───── INPUT DATA
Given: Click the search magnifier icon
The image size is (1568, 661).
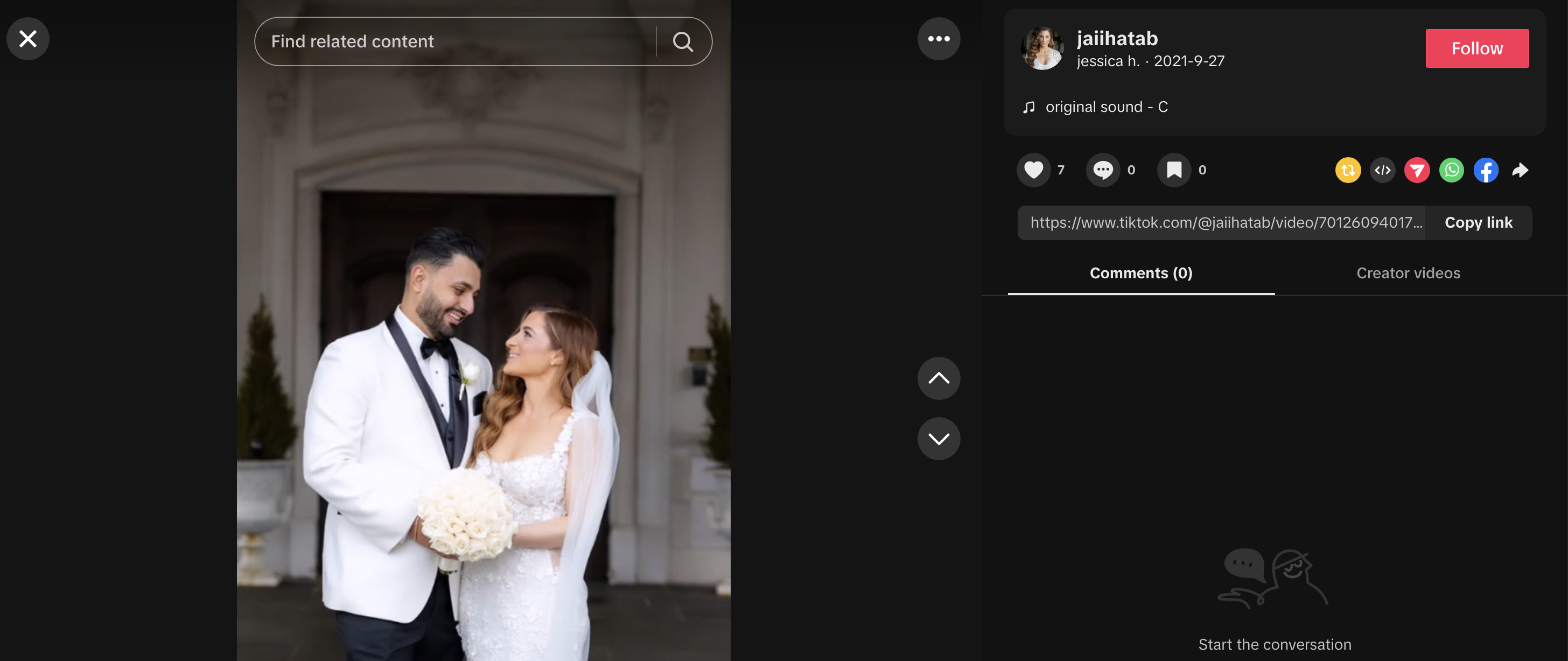Looking at the screenshot, I should (683, 41).
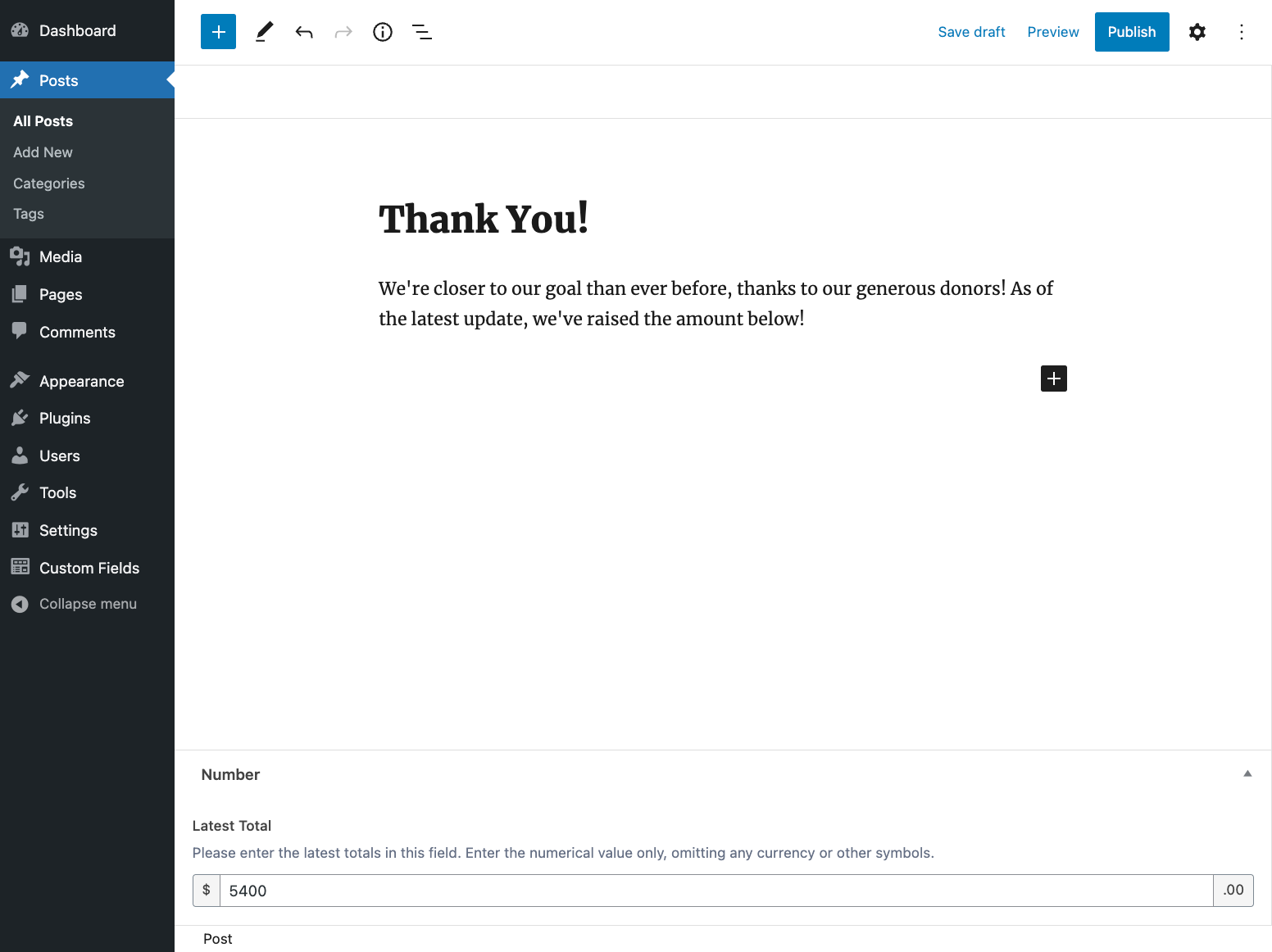This screenshot has height=952, width=1272.
Task: Open the document overview list view
Action: [x=422, y=31]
──────────
ASSIGNMENT – Do not include images; quote all of the entries above exactly.

EXPECTED ANSWER –
Given: Click the search magnifier icon
The image size is (1568, 661).
Looking at the screenshot, I should (683, 41).
This screenshot has height=952, width=1272.
Task: Open the document overview list view
Action: [x=422, y=31]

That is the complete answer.